DATI ESTRATTI ::
+ + + + +

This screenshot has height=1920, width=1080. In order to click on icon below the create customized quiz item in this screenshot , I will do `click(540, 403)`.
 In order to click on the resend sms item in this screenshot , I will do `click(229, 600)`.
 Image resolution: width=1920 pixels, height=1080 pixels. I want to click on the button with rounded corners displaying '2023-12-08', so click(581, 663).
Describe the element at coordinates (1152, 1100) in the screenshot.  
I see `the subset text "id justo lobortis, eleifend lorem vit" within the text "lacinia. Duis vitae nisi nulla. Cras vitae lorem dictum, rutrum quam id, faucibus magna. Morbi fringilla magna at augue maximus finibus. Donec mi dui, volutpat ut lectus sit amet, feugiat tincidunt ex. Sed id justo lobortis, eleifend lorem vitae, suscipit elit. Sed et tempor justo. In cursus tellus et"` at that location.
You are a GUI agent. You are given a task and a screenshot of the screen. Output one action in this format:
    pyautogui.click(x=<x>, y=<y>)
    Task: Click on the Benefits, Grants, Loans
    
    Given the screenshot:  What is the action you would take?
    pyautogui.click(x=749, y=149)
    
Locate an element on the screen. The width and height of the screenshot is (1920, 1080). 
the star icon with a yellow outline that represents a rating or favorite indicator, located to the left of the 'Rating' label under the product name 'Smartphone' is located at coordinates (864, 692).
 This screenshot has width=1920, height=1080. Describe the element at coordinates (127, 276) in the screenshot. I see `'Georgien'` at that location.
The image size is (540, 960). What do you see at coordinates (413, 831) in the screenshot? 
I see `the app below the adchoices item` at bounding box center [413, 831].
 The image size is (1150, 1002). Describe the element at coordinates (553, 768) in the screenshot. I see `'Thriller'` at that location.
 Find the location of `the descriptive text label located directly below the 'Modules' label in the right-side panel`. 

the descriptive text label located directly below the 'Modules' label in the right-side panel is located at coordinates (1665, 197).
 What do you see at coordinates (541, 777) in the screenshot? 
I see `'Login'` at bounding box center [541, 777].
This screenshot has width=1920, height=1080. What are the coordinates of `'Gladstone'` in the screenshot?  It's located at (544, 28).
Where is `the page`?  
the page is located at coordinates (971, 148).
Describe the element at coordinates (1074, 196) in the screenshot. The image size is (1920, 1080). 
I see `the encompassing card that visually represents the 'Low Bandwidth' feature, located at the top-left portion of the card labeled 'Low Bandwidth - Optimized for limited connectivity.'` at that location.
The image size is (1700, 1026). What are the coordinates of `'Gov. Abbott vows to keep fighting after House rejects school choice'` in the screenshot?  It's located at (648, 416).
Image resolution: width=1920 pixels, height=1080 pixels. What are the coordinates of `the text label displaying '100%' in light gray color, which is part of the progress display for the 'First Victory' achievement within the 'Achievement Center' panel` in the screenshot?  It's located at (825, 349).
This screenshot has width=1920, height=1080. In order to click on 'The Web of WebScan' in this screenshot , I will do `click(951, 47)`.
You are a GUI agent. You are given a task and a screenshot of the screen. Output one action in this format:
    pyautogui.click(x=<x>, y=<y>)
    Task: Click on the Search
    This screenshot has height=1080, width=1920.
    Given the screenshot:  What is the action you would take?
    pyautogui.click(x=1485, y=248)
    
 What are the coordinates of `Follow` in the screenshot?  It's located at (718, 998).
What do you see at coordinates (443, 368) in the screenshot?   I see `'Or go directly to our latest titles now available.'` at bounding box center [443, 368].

+ + + + +

DESCRIZIONE ESERCIZIO ::
Trascrivi tutte le righe riportate sopra senza cambiare nulla.

RISPOSTA ::
This screenshot has height=1920, width=1080. In order to click on icon below the create customized quiz item in this screenshot , I will do `click(540, 403)`.
 In order to click on the resend sms item in this screenshot , I will do `click(229, 600)`.
 Image resolution: width=1920 pixels, height=1080 pixels. I want to click on the button with rounded corners displaying '2023-12-08', so click(581, 663).
Describe the element at coordinates (1152, 1100) in the screenshot.  
I see `the subset text "id justo lobortis, eleifend lorem vit" within the text "lacinia. Duis vitae nisi nulla. Cras vitae lorem dictum, rutrum quam id, faucibus magna. Morbi fringilla magna at augue maximus finibus. Donec mi dui, volutpat ut lectus sit amet, feugiat tincidunt ex. Sed id justo lobortis, eleifend lorem vitae, suscipit elit. Sed et tempor justo. In cursus tellus et"` at that location.
You are a GUI agent. You are given a task and a screenshot of the screen. Output one action in this format:
    pyautogui.click(x=<x>, y=<y>)
    Task: Click on the Benefits, Grants, Loans
    
    Given the screenshot:  What is the action you would take?
    pyautogui.click(x=749, y=149)
    
Locate an element on the screen. The width and height of the screenshot is (1920, 1080). 
the star icon with a yellow outline that represents a rating or favorite indicator, located to the left of the 'Rating' label under the product name 'Smartphone' is located at coordinates (864, 692).
 This screenshot has width=1920, height=1080. Describe the element at coordinates (127, 276) in the screenshot. I see `'Georgien'` at that location.
The image size is (540, 960). What do you see at coordinates (413, 831) in the screenshot? 
I see `the app below the adchoices item` at bounding box center [413, 831].
 The image size is (1150, 1002). Describe the element at coordinates (553, 768) in the screenshot. I see `'Thriller'` at that location.
 Find the location of `the descriptive text label located directly below the 'Modules' label in the right-side panel`. 

the descriptive text label located directly below the 'Modules' label in the right-side panel is located at coordinates (1665, 197).
 What do you see at coordinates (541, 777) in the screenshot? 
I see `'Login'` at bounding box center [541, 777].
This screenshot has width=1920, height=1080. What are the coordinates of `'Gladstone'` in the screenshot?  It's located at (544, 28).
Where is `the page`?  
the page is located at coordinates (971, 148).
Describe the element at coordinates (1074, 196) in the screenshot. The image size is (1920, 1080). 
I see `the encompassing card that visually represents the 'Low Bandwidth' feature, located at the top-left portion of the card labeled 'Low Bandwidth - Optimized for limited connectivity.'` at that location.
The image size is (1700, 1026). What are the coordinates of `'Gov. Abbott vows to keep fighting after House rejects school choice'` in the screenshot?  It's located at (648, 416).
Image resolution: width=1920 pixels, height=1080 pixels. What are the coordinates of `the text label displaying '100%' in light gray color, which is part of the progress display for the 'First Victory' achievement within the 'Achievement Center' panel` in the screenshot?  It's located at (825, 349).
This screenshot has width=1920, height=1080. In order to click on 'The Web of WebScan' in this screenshot , I will do `click(951, 47)`.
You are a GUI agent. You are given a task and a screenshot of the screen. Output one action in this format:
    pyautogui.click(x=<x>, y=<y>)
    Task: Click on the Search
    This screenshot has height=1080, width=1920.
    Given the screenshot:  What is the action you would take?
    pyautogui.click(x=1485, y=248)
    
 What are the coordinates of `Follow` in the screenshot?  It's located at (718, 998).
What do you see at coordinates (443, 368) in the screenshot?   I see `'Or go directly to our latest titles now available.'` at bounding box center [443, 368].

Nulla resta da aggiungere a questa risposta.